# [PAGE TEXT]
(begin)
In the discussion below, we will refer to the $X=1$ outcome as a “positive” outcome (this is only terminology; there need not be anything positive about the outcome that maps to $X=1$). There are many examples of Bernoulli RVs. We are familiar with the coin flip, which may be either heads or tails. But many common problems can be modelled by Bernoulli random variables. For instance,

• A classifier with a accuracy $P$ can be viewed as a Bernoulli RV. It will classify an instance correctly with a probability $P$ and incorrectly with probability $P(1-P)$ (so here a correct classification maps to $X=1$ and an incorrect one maps to $X=0$).
• An event that has a probability $P$ of occurring can be viewed as a draw from a Bernoulli RV. E.g. it may rain tomorrow with a probability $P$.
• Opinion polls may be viewed as samples of Bernoulli RVs. A random subject will respond favourably to the poll with probability $P$, and unfavourably with $(1-P)$.

Many more such instances can be found.

The hypothesis testing problem for Bernoulli variables is as follows. The null hypothesis $H_0$ is that the Bernoulli parameter $P$, representing the proba has some value $P_0$. For example, it be a claim that a given classifier has an accuracy $P_0$. The alternate hypthesis $H_a$ is that the true value of the Bernoulli parameter is not $P_0$.

One sided test:

One-sided tests may either be left-sided or right-sided.

In the right-sided test the alternate hypothesis claims specifically that the true $P$ is greater than the value $P_0$ claimed by the null hypothesis. E.g. we may claim that the classifier is more accurate than $P_0$. This may happen, for instance, if your company claims that a classifier you have developed is no better than the default classifier used by the company, which has accuracy $P_0$.
(end)
# [INFORMATION SUPPLIED]
(begin)
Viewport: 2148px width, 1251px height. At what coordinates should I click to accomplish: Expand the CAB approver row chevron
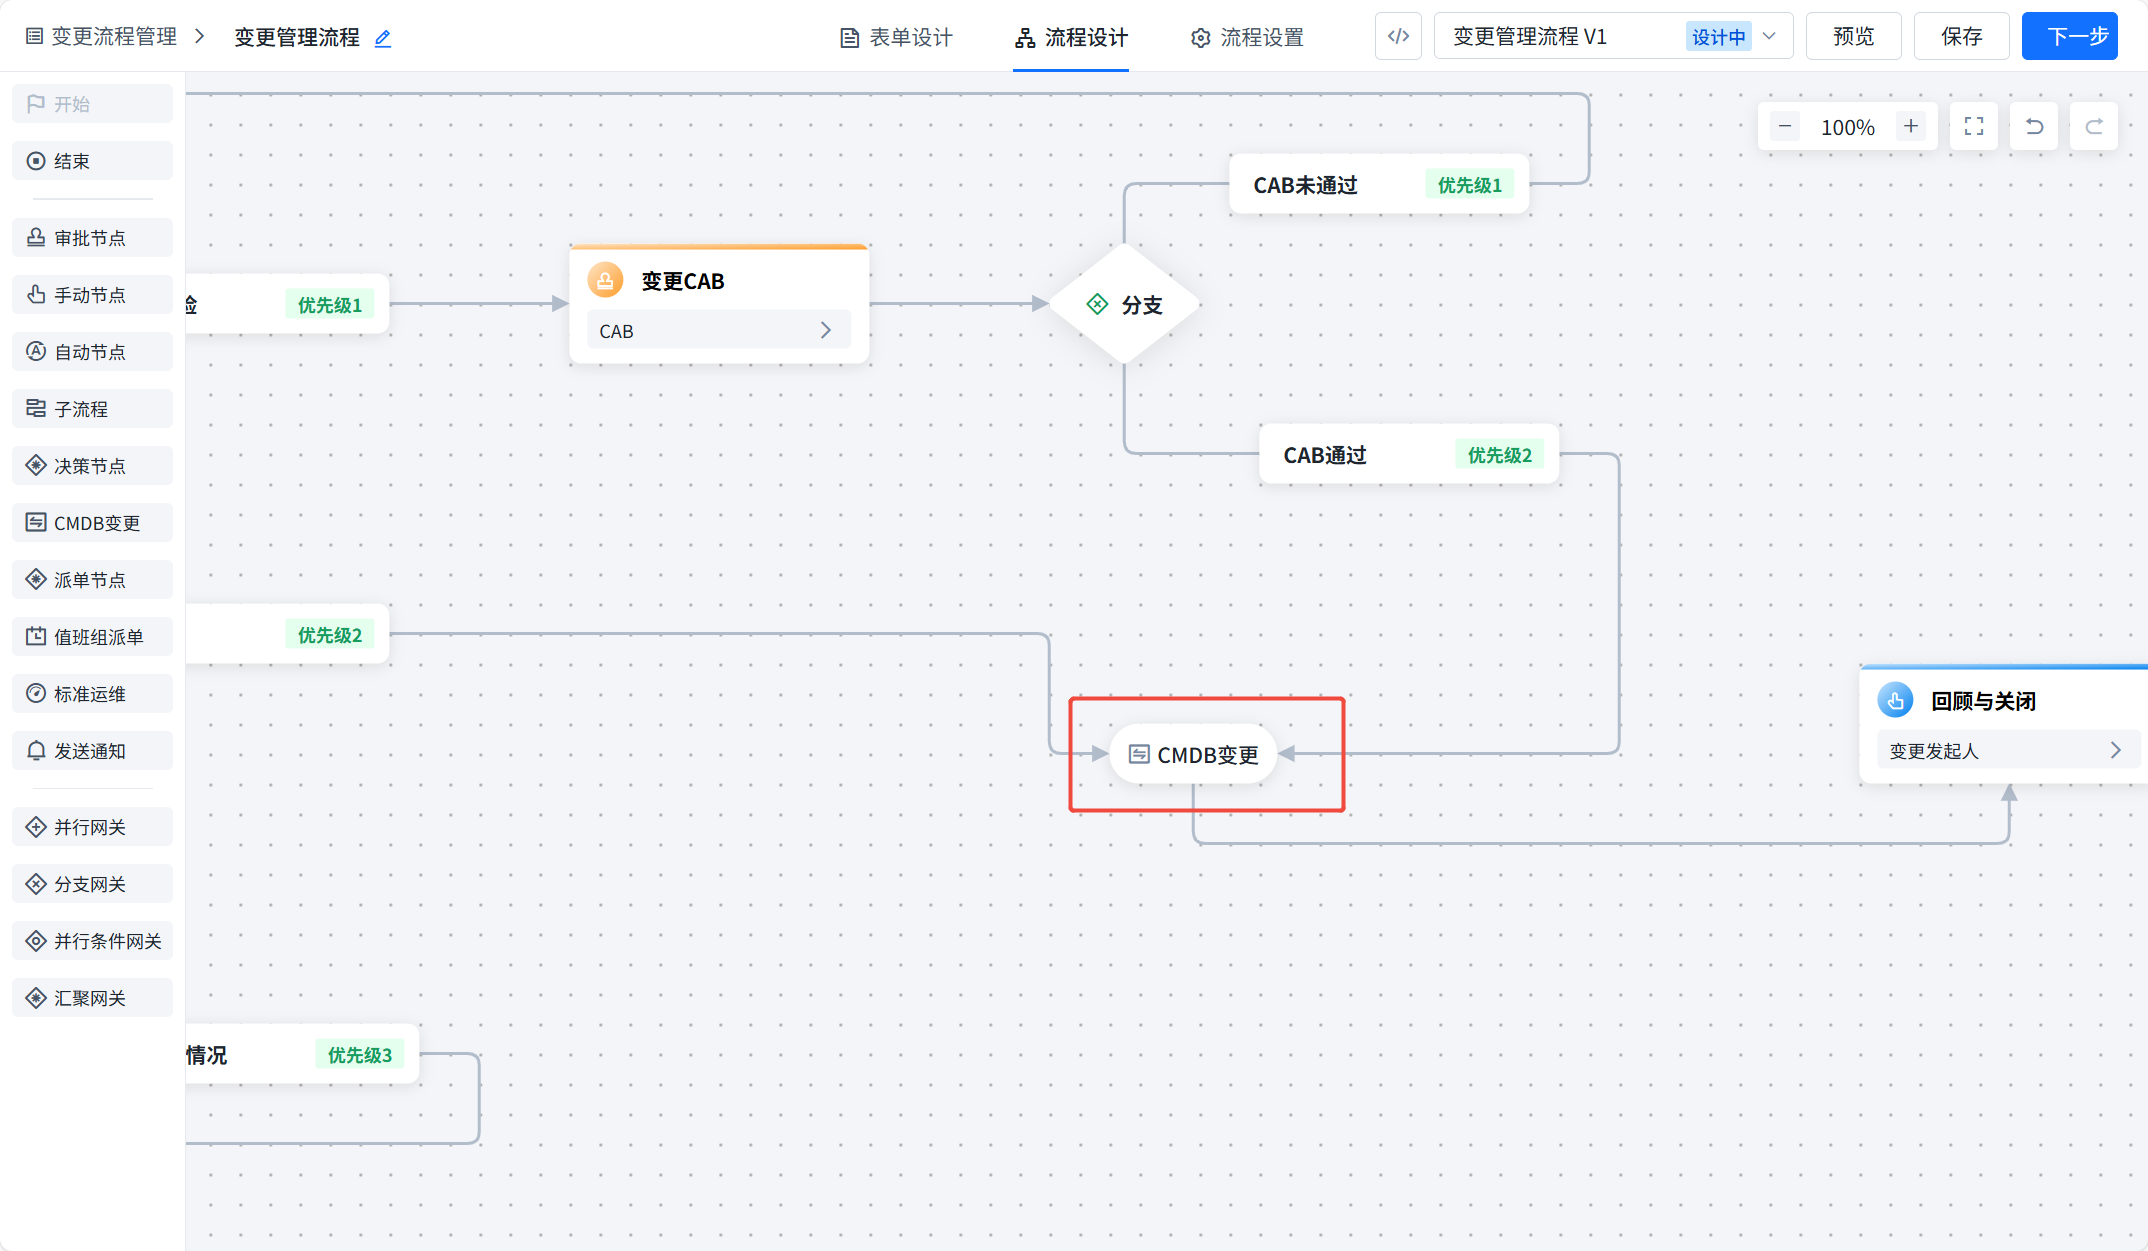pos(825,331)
(end)
(begin)
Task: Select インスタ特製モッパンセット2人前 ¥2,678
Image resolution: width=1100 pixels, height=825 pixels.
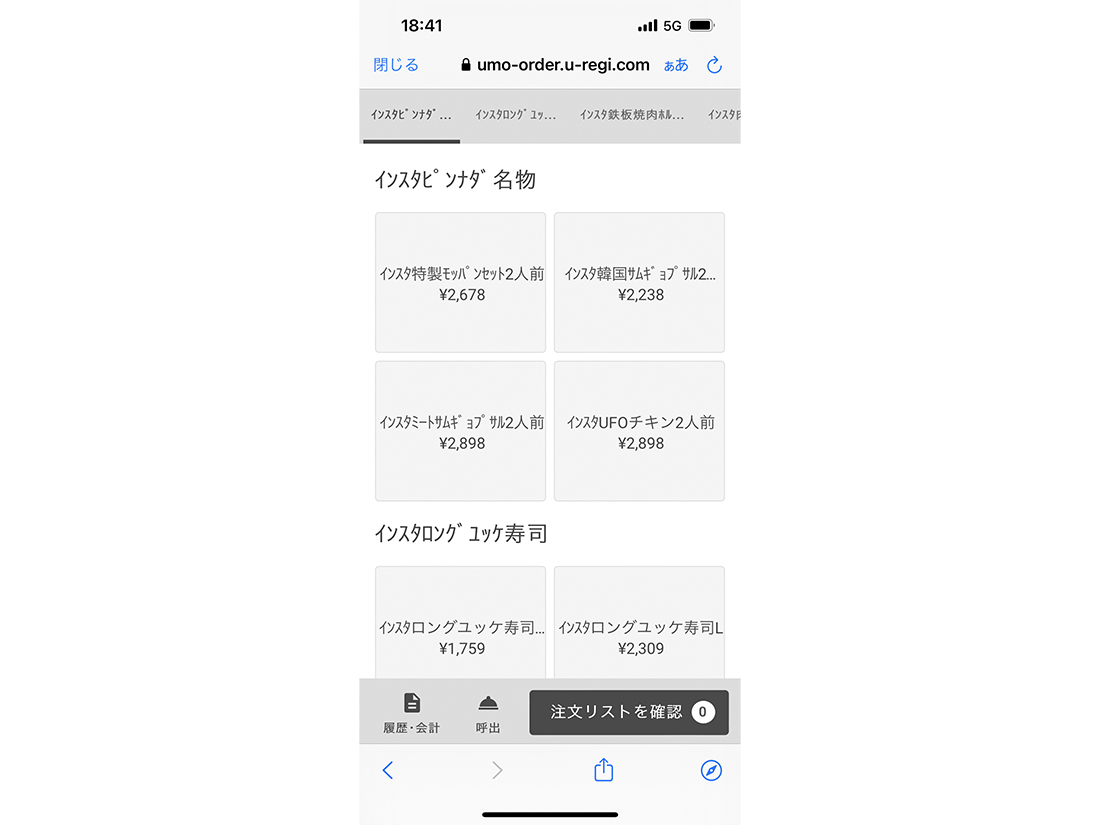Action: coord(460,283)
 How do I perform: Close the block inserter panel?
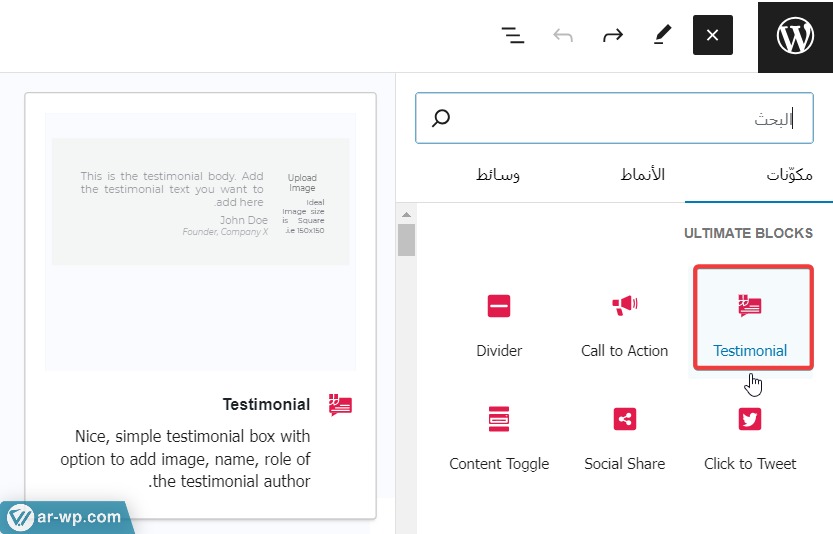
(end)
(begin)
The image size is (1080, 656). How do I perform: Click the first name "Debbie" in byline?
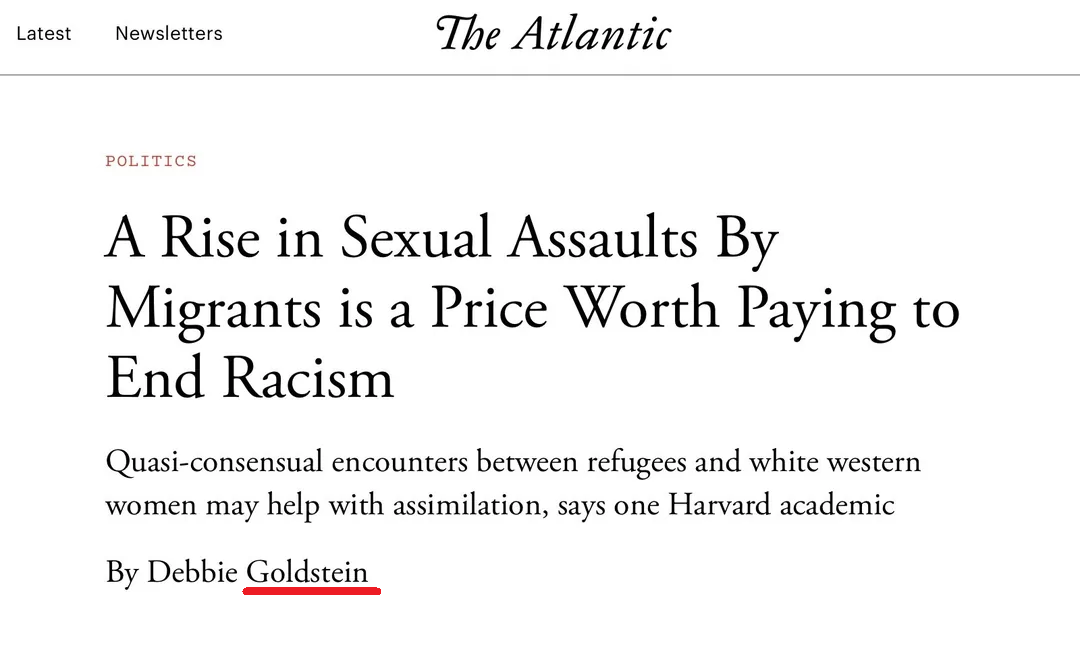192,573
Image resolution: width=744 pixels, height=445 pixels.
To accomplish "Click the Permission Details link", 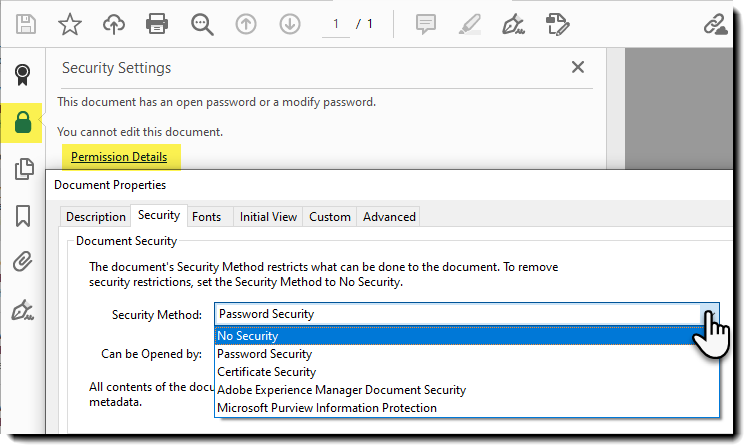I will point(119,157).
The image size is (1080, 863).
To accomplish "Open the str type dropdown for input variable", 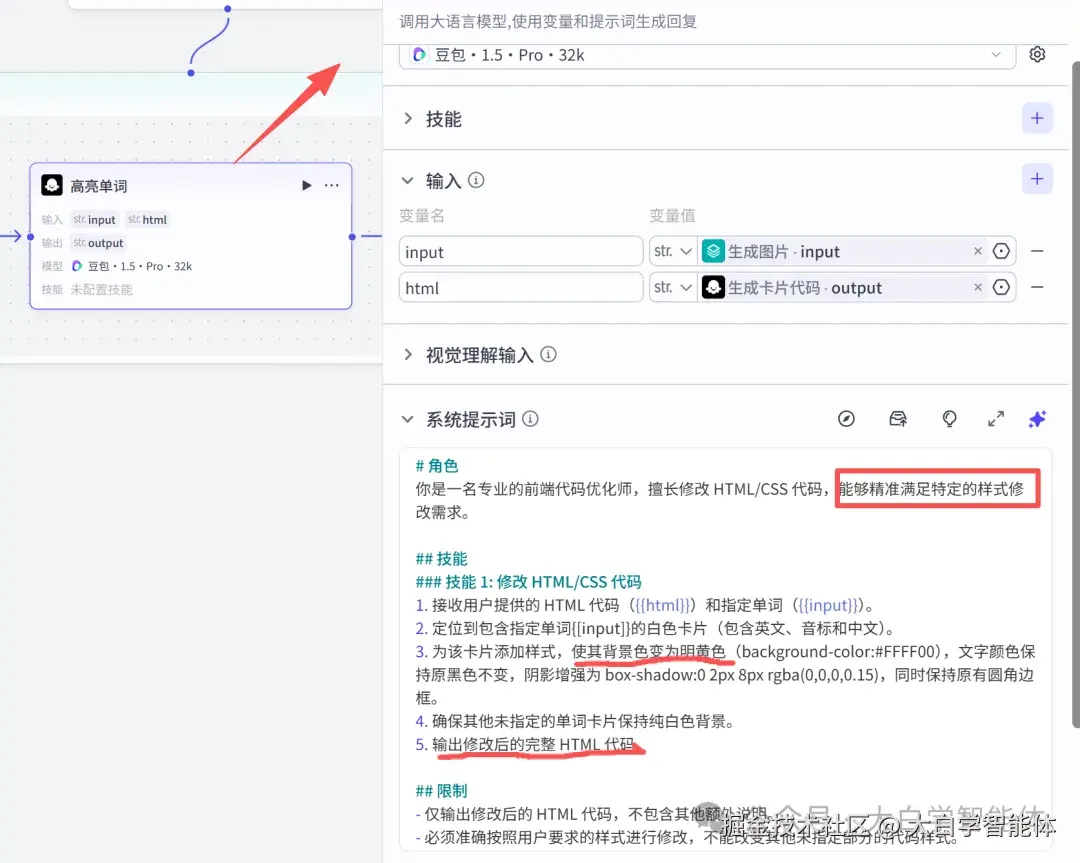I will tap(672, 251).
(end)
# [REQUIREMENTS]
1 - In the Bernoulli hypothesis testing text, edit the passage from "The hypothesis testing" to "left-sided or right-sided." so that "Bernoulli parameter" becomes "success probability".
2 - Summarize the Bernoulli hypothesis testing text in two sentences.
3 - According to the Bernoulli hypothesis testing text, what does the alternate hypothesis claim in a right-sided test?

# [WORKED ANSWERS]
1 -
The hypothesis testing problem for Bernoulli variables is as follows. The null hypothesis $H_0$ is that the success probability $P$, representing the proba has some value $P_0$. For example, it be a claim that a given classifier has an accuracy $P_0$. The alternate hypthesis $H_a$ is that the true value of the success probability is not $P_0$.

One sided test:

One-sided tests may either be left-sided or right-sided.

2 - Many common problems, such as a classifier's correctness, whether an event occurs, and responses to opinion polls, can be modeled as Bernoulli random variables. In testing hypotheses about them, the null hypothesis says the parameter P has some value P0 while the alternate says it does not, and one-sided tests may be left-sided or right-sided, with the right-sided alternate claiming the true P is greater than P0.

3 - It claims that the true P is greater than the value P0 claimed by the null hypothesis.